-- TO DO --
Print all the data below exactly, without images.

-- RECORDS TO USE --
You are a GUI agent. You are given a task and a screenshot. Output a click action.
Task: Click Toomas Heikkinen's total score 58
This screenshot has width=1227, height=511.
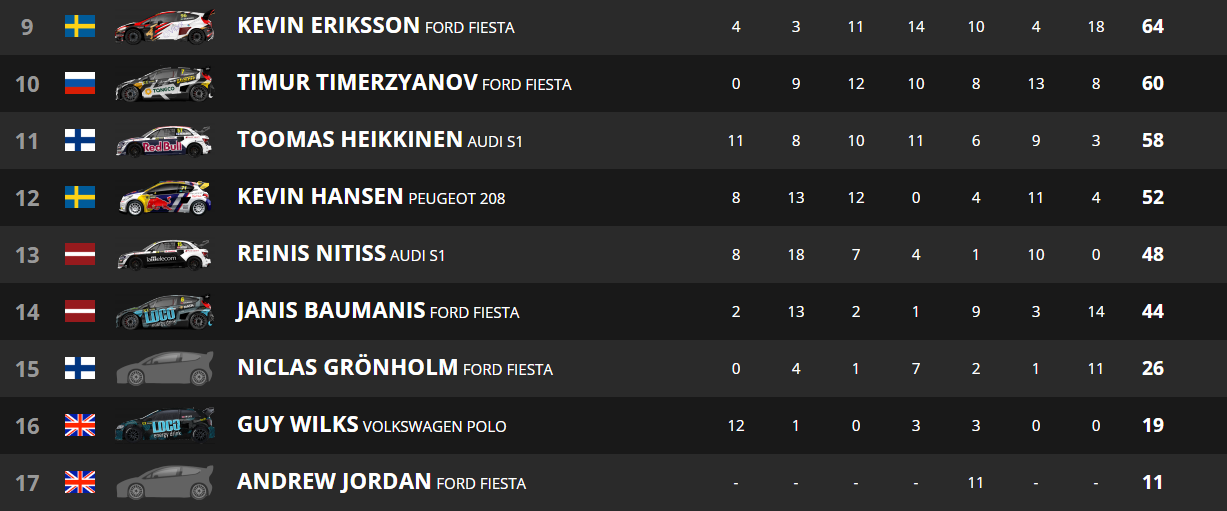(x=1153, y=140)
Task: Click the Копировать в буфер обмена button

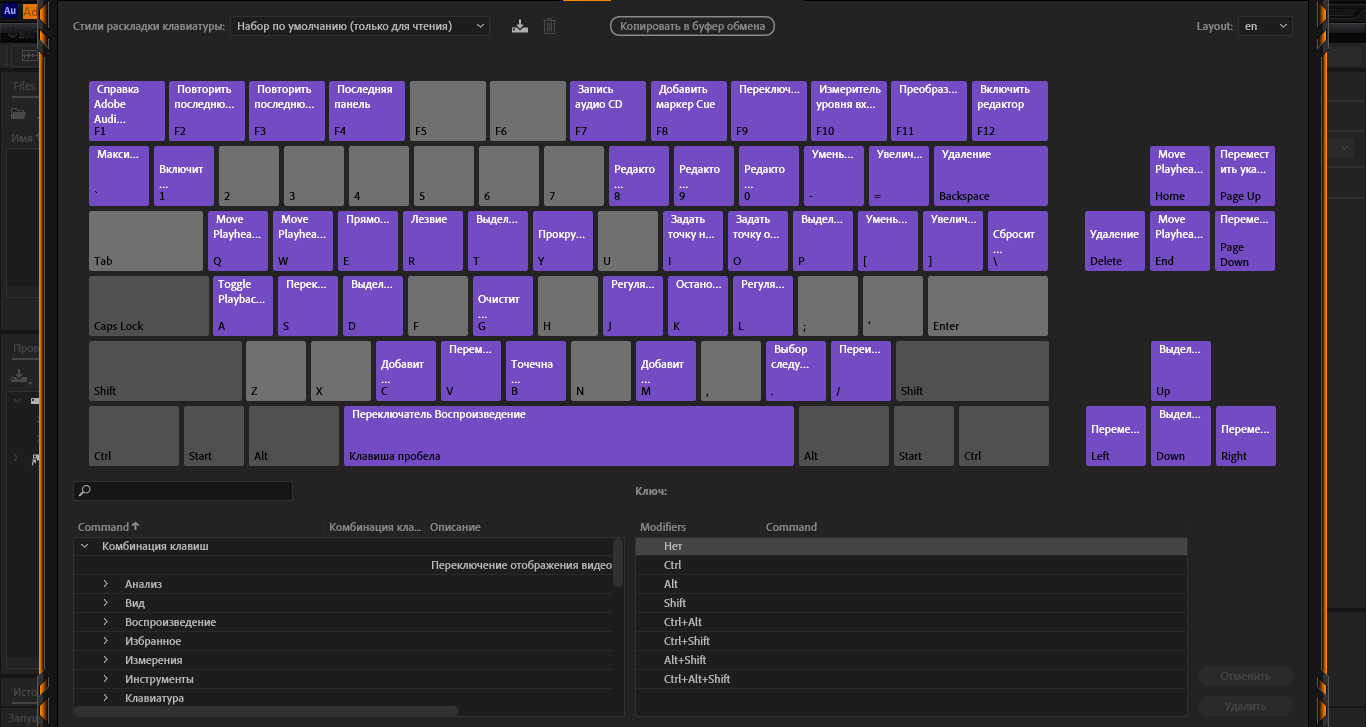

-- TASK OUTPUT --
You are a GUI agent. You are given a task and a screenshot. Output a click action.
Task: Click Toomas Heikkinen's total score 58
This screenshot has width=1227, height=511.
(x=1153, y=140)
Task: Click the Копировать в буфер обмена button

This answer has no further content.